Peygamber ocağına nifak soktun, haini aklamaya, şehidi unutturmaya giriştin. En kutsal kavramları kirletmeye kalkıştın… İşte sırça köşküne ilk taş değdi, sahte imparatorluğun bundan sonra tuzdan bir kale gibi erimeye başlayacak. Allah'ın ve Türk Milleti'nin huzurunda hesapların en büyüğünü vereceksin.

Neden kimse AKP'deki oy düşüşünde Ergenekon davasının etkisinden söz etmiyor? Herkes Erdoğan'ın akıl hocası kesildi. En keskin muhalifler bile Erdoğan'a «Şunları yapmazsan bir daha oy kaybetmezsin» diye akıl veriyor da nedense hiç kimse,

«Ey nefs-i şirret, Allah'ın gazabı ilk işaretini verdi. Sen ki, küresel şeytanlarla bir olup kendi ülkenin kahraman askerlerine, vatanperverlerine zulüm ettin, iftiralar attın. Peygamber ocağına nifak soktun, haini aklamaya, şehidi unutturmaya giriştin. En kutsal kavramları kirletmeye kalkıştın… İşte sırça köşküne ilk taş değdi, sahte imparatorluğun bundan sonra tuzdan bir kale gibi erimeye başlayacak. Allah'ın ve Türk Milleti'nin huzurunda hesapların en büyüğünü vereceksin demiyor?»

«80 kişiyi kurban edersek, bütün günahlarımızdan hep birlikte arınırız ittifakı» neden susuyorsunuz? Ekonomik krizin etkileri, Tayyip Erdoğan'ın üslubu, kömür dağıtımının ters tepmesi, medyayla kavga, Peres'e artistlik gibi «etkenler» aklınıza geliyor da, günahların en büyüğünü ağzınıza almaktan neden kaçınıyorsunuz?

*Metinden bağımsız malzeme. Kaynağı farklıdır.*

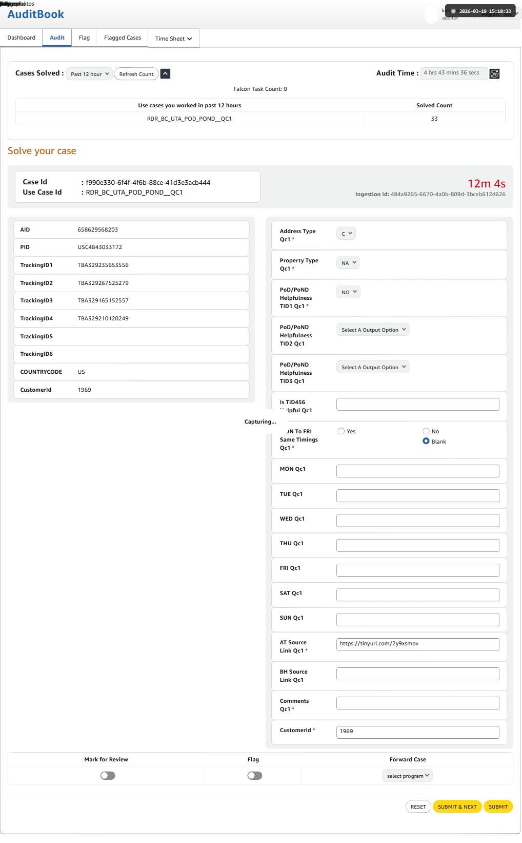Expand the Property Type Qc1 dropdown
522x843 pixels.
tap(348, 263)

AKP'nin 22 Temmuz 2007 seçimlerinde de öyle bir oy oranını yakaladığına hiçbir zaman inanmadım. Bu ezici oy çokluğunun sokakta karşılığı yoktu çünkü hiçbir ortamda «AKP çoğunluğunun eziciliğini» üstünüzde hissedemiyordunuz. «İki kişiden biri» denklemini ortaya atarak birbirimizden kuşkulanmamızı sağladılar. Kömür yardımı alan fakir halka da boş yere hakaretler edildi. 29 Mart yerel seçimi, AKP'nin oylarının suni, şişirilmiş ve hileyle elde edilmiş oylar olduğu şüphesini güçlendirmiştir. Adana'da ortaya çıkan duruma dikkat! Aytaç Durak, eski partisinin yol ve yöntemlerini iyi bildiğinden olsa gerek, «Oyların bilgisayara kaydı sırasında hile yapılıyor» diye feryat ediyor. Vatandaş zaten bilgisayar üzerinden bir yöntemle AKP oylarının şişirildiğini hep hissetti, bunun üstüne gitmek muhalefet partilerine düşerdi ama onlar susmayı tercih ettiler. Yenilgiyi peşinen kabul ettiler.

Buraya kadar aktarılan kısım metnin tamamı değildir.